Companies with a reliable customer base need to spend more time and resources attracting new customers to compensate for their lost ones. The bad press and broken trust due to a data breach can be even more challenging.

With high customer turnover rates also comes the decrease in total revenue.

According to the Ponemon Institute, businesses that lost less than 2 per cent of their customers lost $2.67 million in sales. In comparison, companies that lost more than 5 per cent of their customers lost an average of $3.94 million in revenue. Furthermore, stock values drop by an average of 5 per cent once a data breach is revealed.

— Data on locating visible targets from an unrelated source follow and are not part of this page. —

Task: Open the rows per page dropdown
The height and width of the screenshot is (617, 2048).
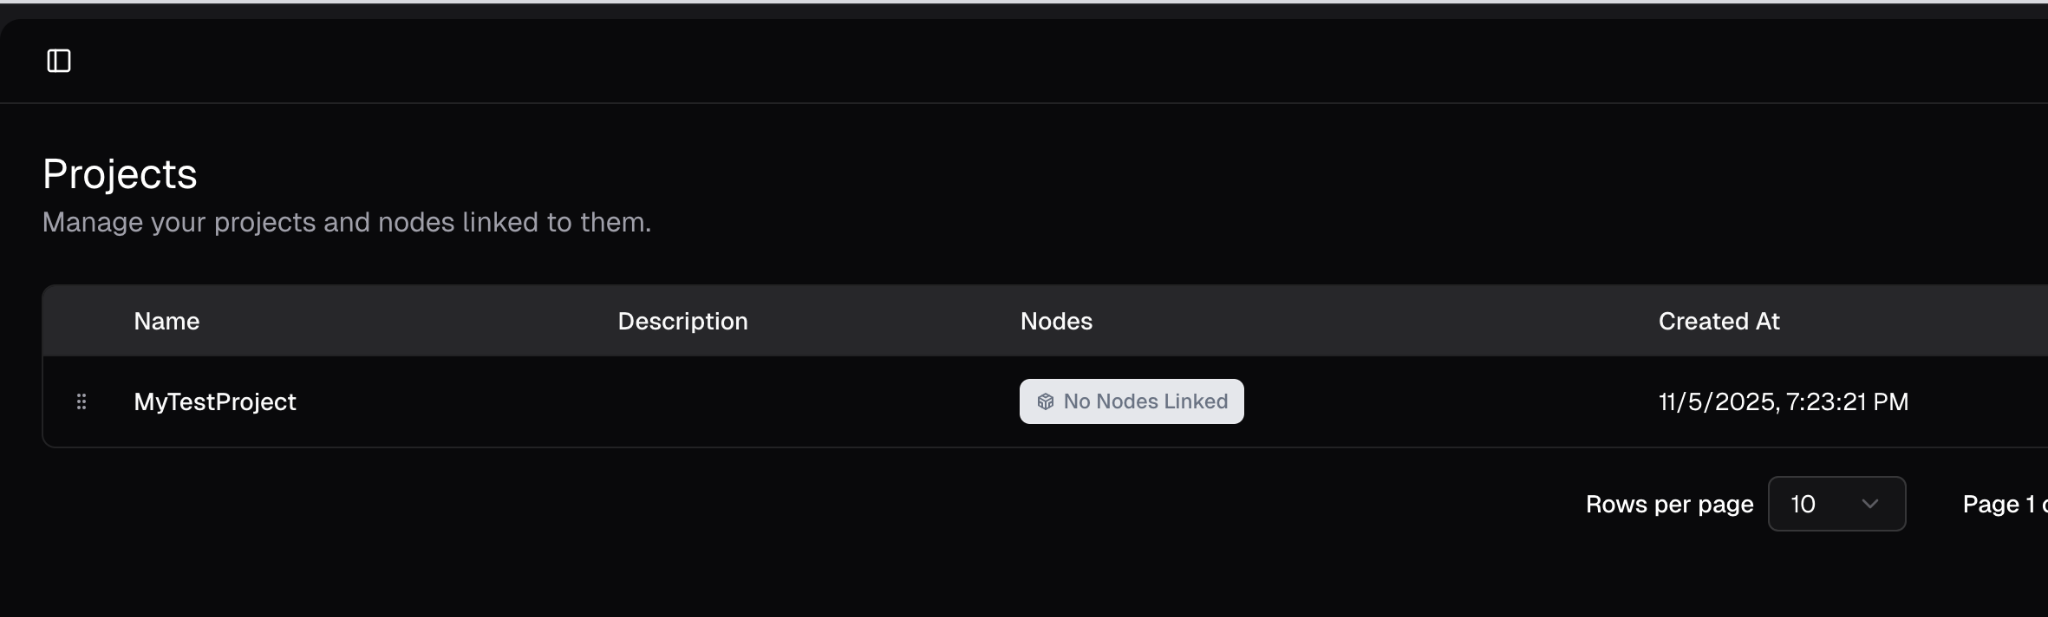Action: click(x=1836, y=504)
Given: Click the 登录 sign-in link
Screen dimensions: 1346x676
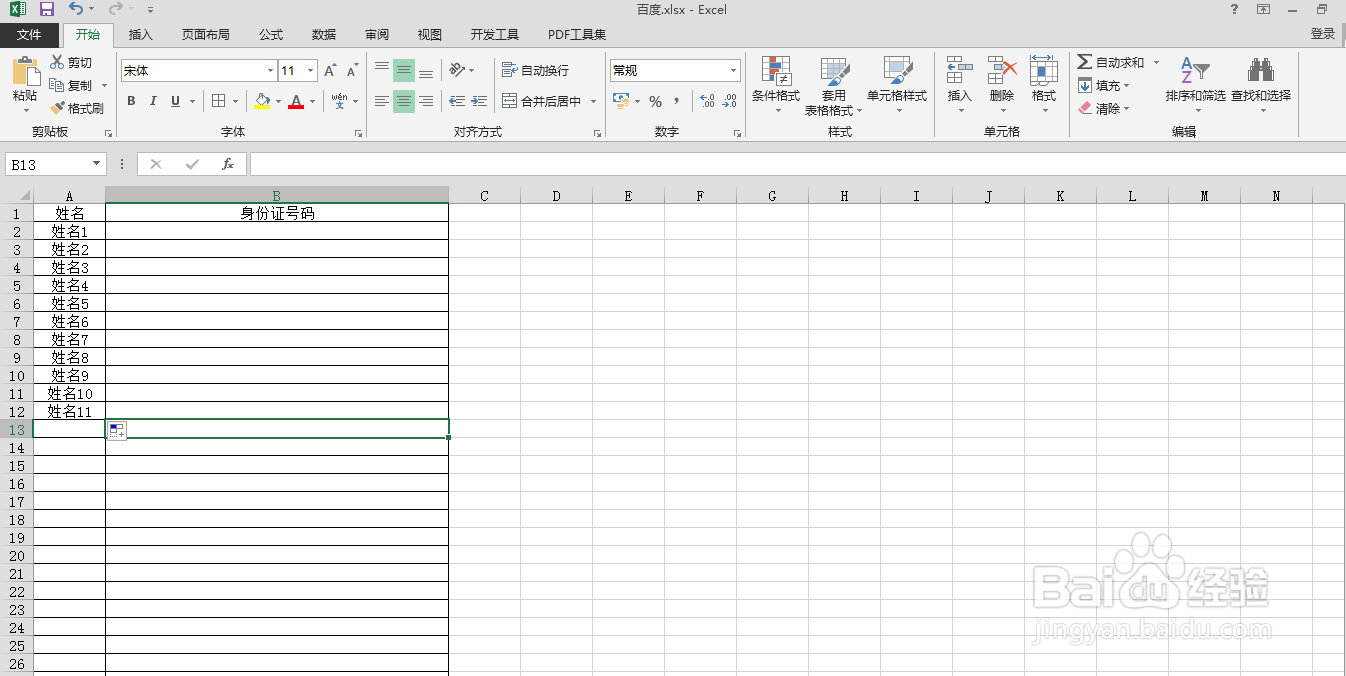Looking at the screenshot, I should click(1322, 33).
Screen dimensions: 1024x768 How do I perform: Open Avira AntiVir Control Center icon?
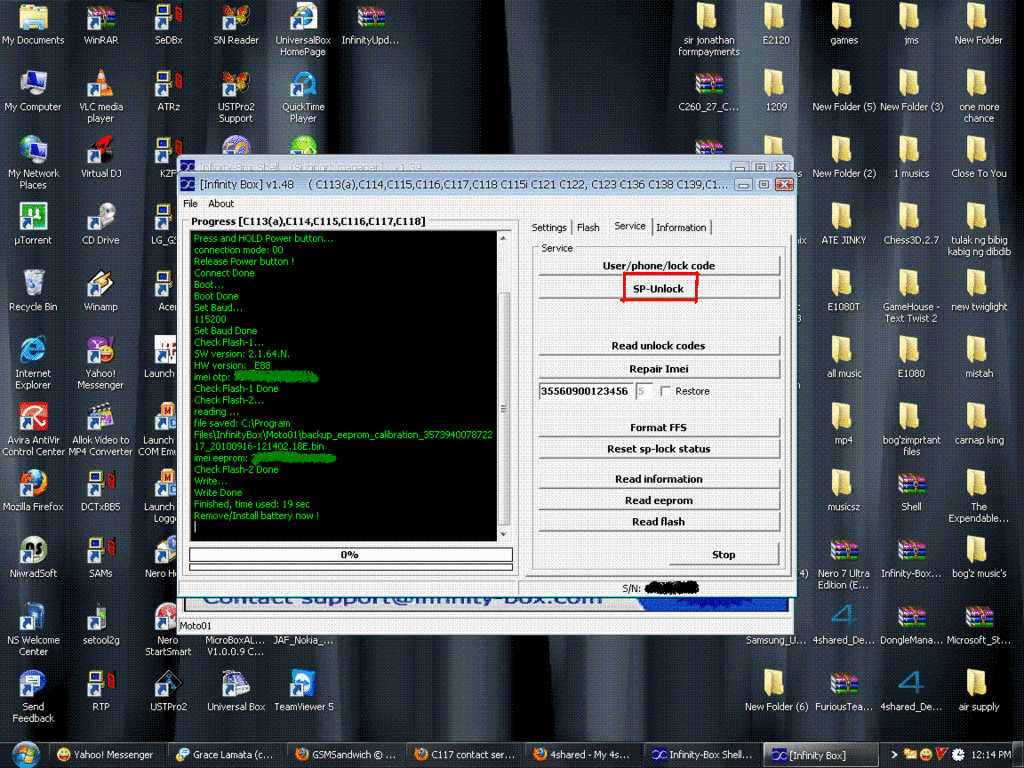coord(33,417)
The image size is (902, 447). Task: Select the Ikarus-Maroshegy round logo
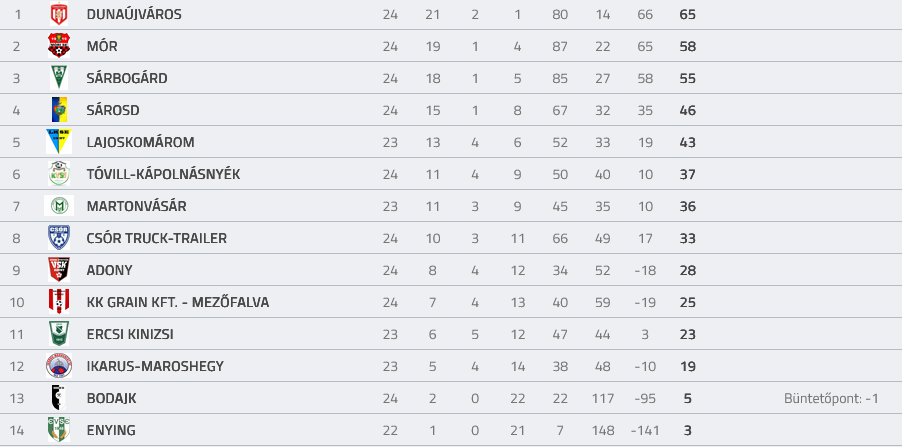59,365
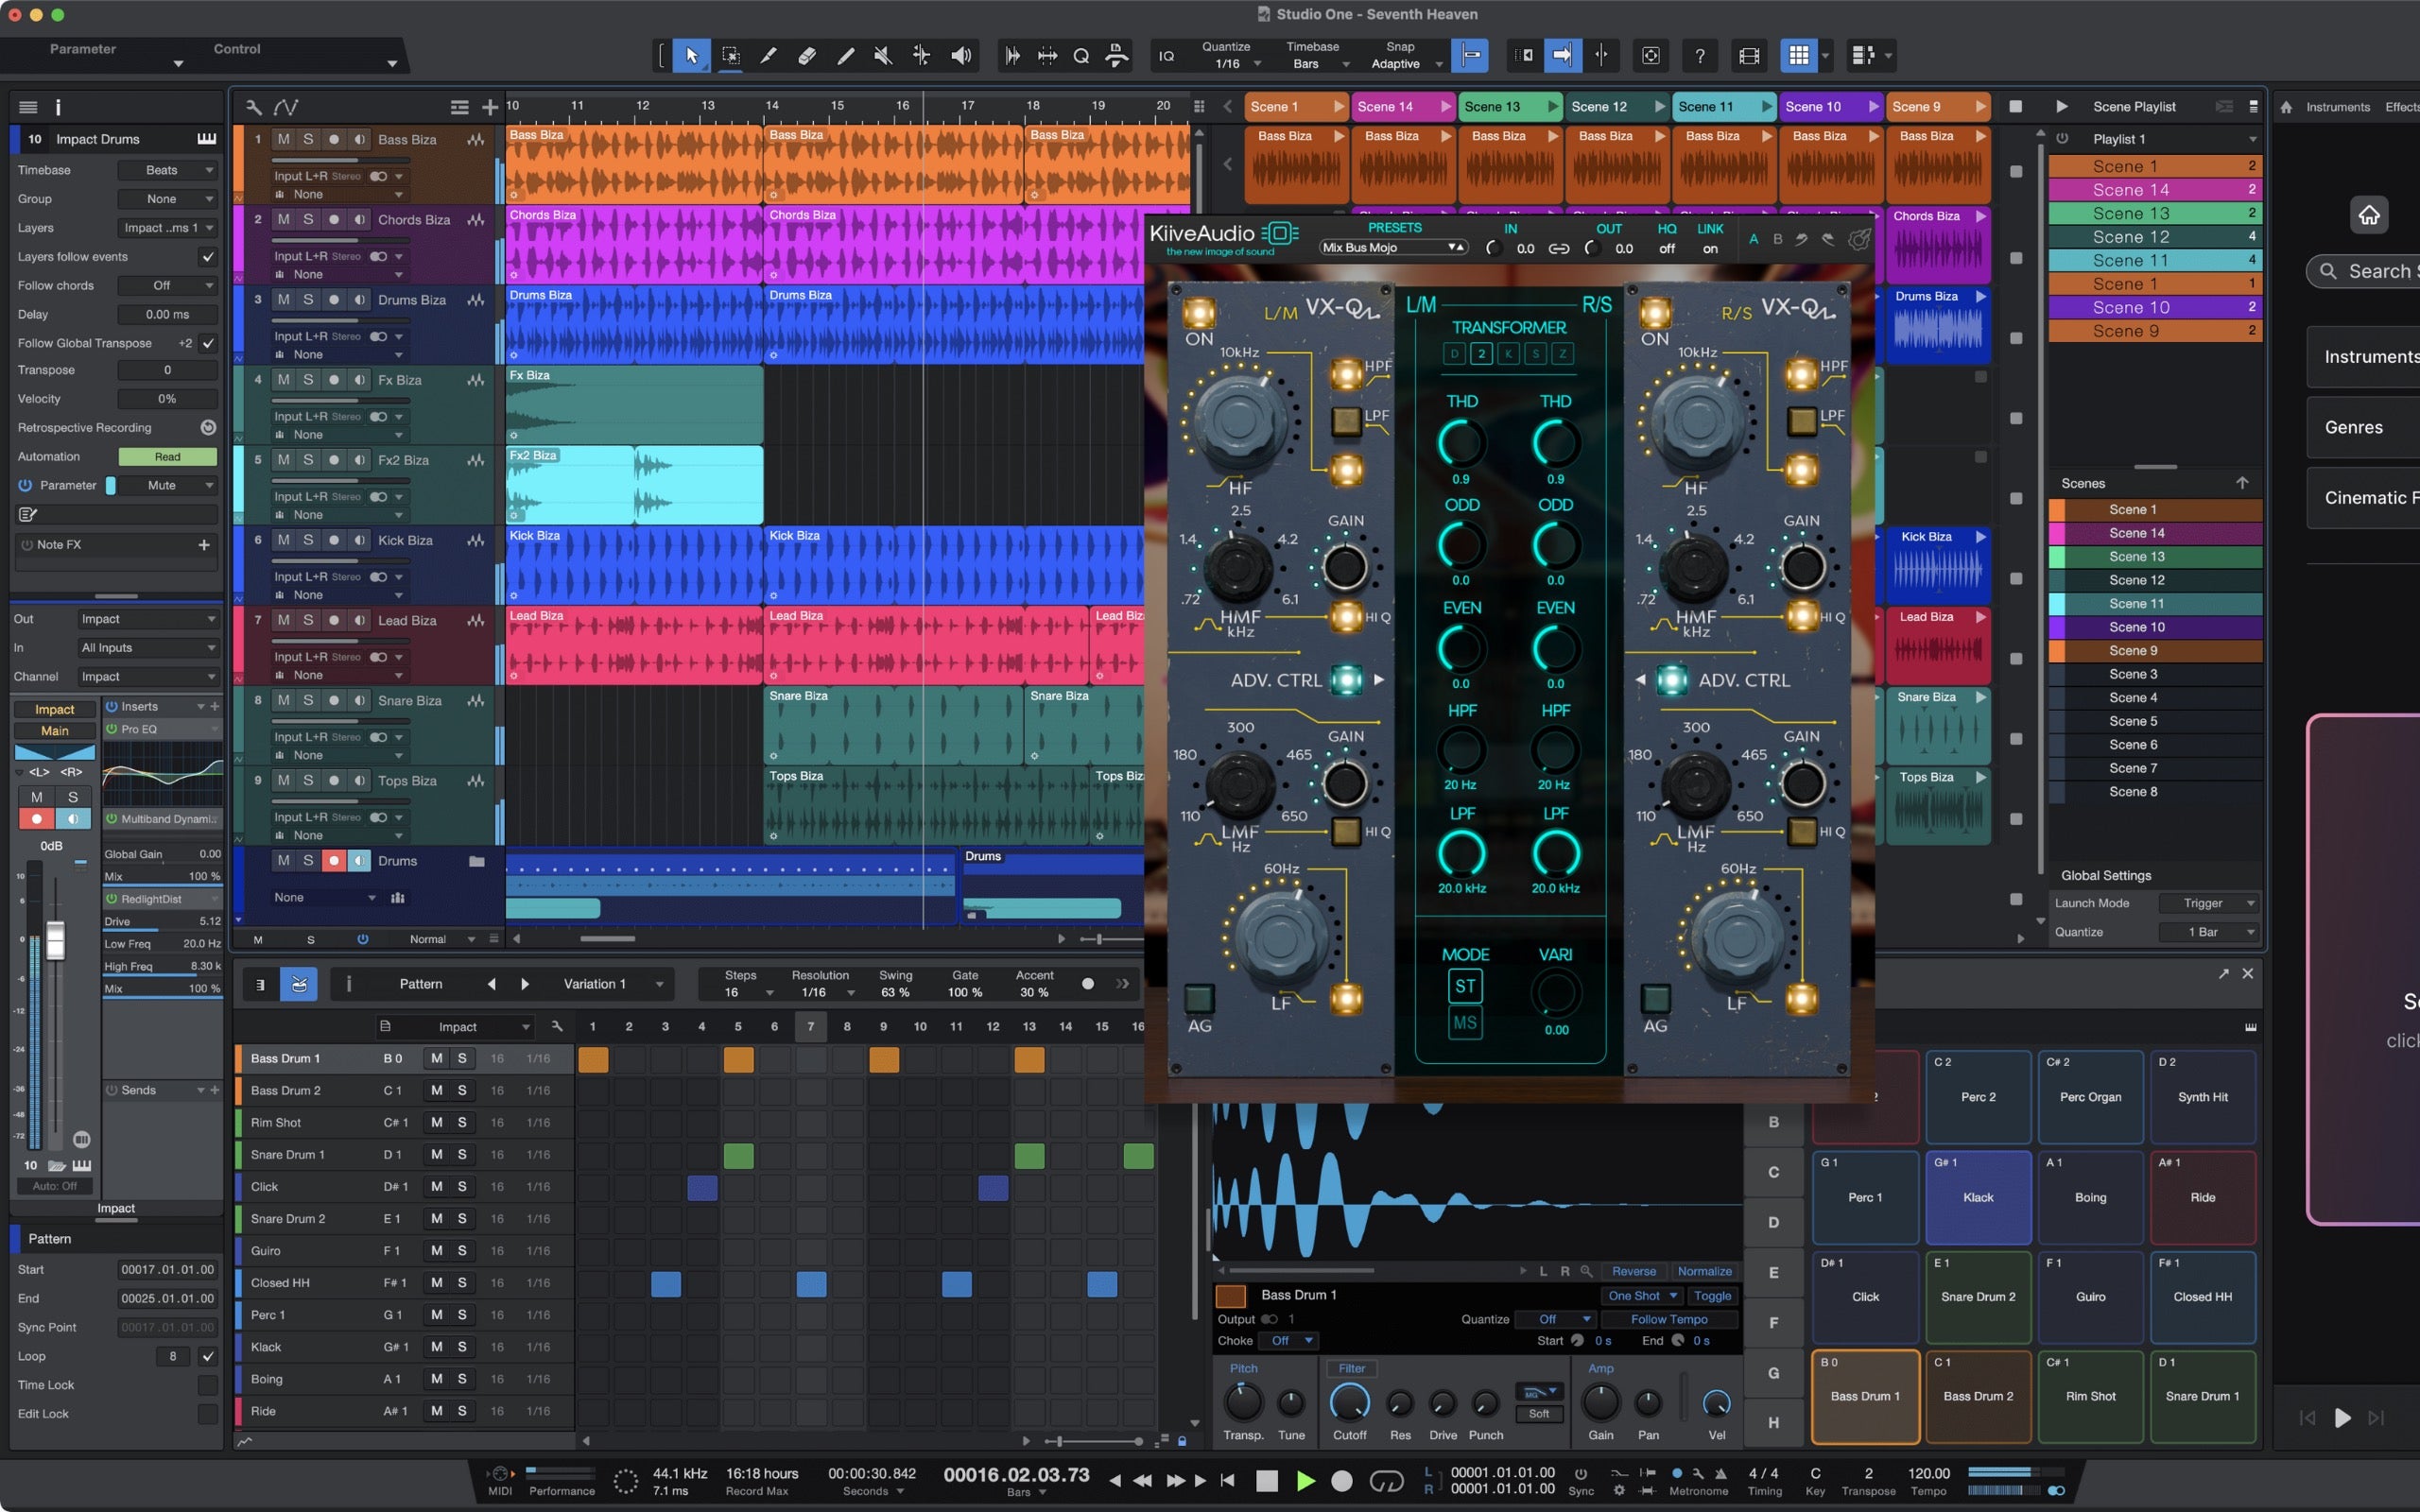Image resolution: width=2420 pixels, height=1512 pixels.
Task: Click the home icon in browser panel
Action: click(x=2369, y=214)
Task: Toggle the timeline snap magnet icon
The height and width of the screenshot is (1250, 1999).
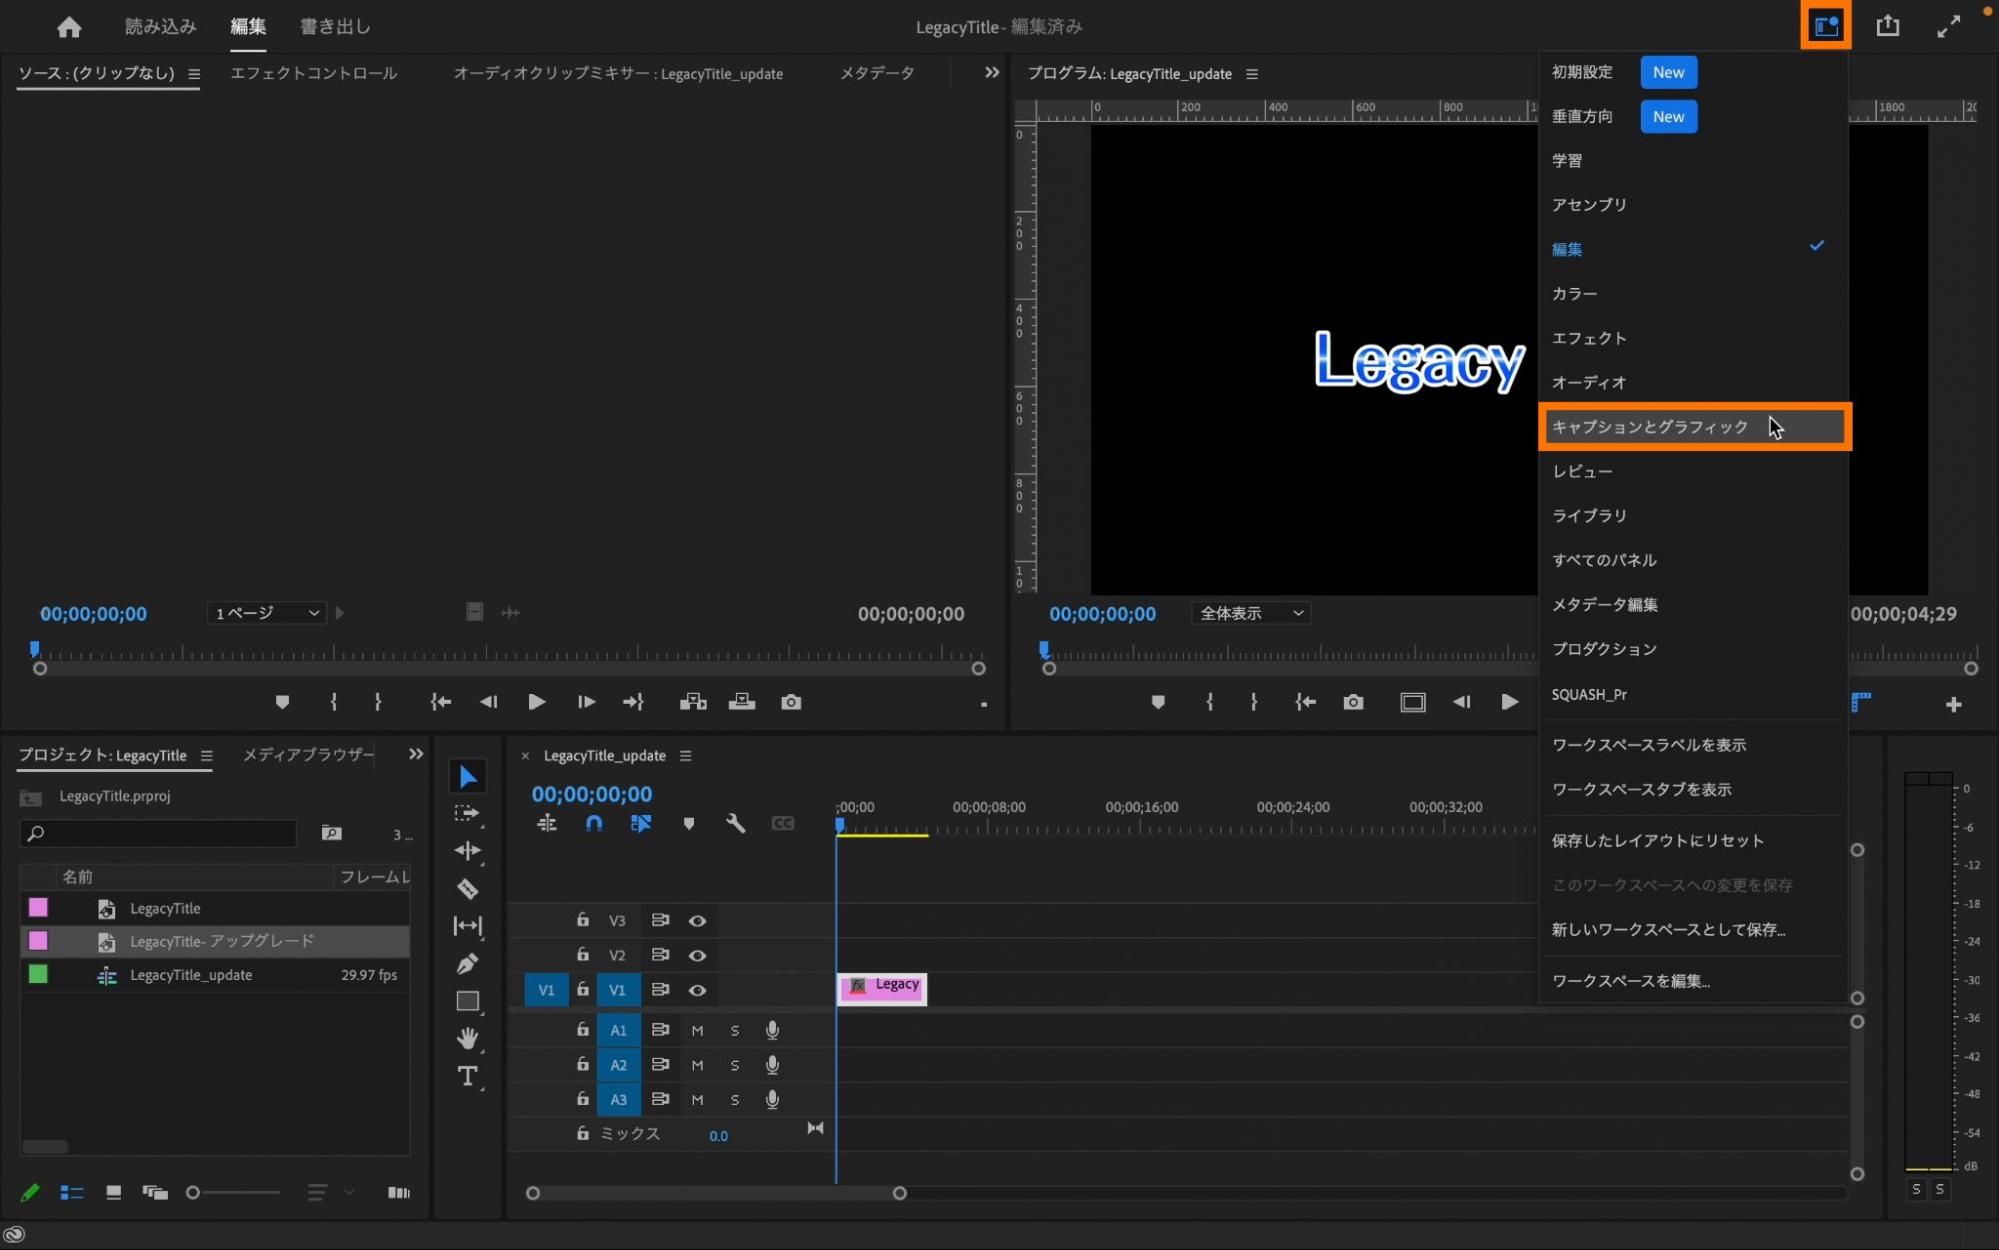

When you include in the expense of controlling a data breach, you could be looking at financial damages you won’t be able to recover.

What to do

Protect your organisation before a breach even becomes a possibility with critical access management or the management of all necessary, sensitive access points and assets within your organisation.

Purchase secure access control and monitoring software: Access management software can eliminate the need to sift through and undertake a deep dive into large employee and service accounts when anything goes wrong. Robust software can assist an organisation in implementing role-based access control and auditing who accessed what and when regularly.

Implement zero-trust network architecture: Network architecture based on zero trust is precisely what it sounds like. It means that no one in your organisation can be trusted, and no one can join your network without your permission. Furthermore, that person has access to only what they require at any given time.

Invest in third-party cybersecurity: Norsk Hydro, a supply chain and infrastructure company, has massive networks and collaborates with many third parties. They aren’t the only ones, though. If a company collaborates with others, it must safeguard itself and itself. If one of those third parties becomes affected, the infection could spread to their customers’ networks.

The risk of a data breach rises as firms collect more and more data. In a data breach, businesses should have a plan in place to respond promptly and minimise the damage. After a data breach, communication is crucial to preserving a company’s reputation. Be the first to notify your customers if their personal information has been compromised. Be open, compassionate, and show that you’re doing everything you can to prevent future data breaches.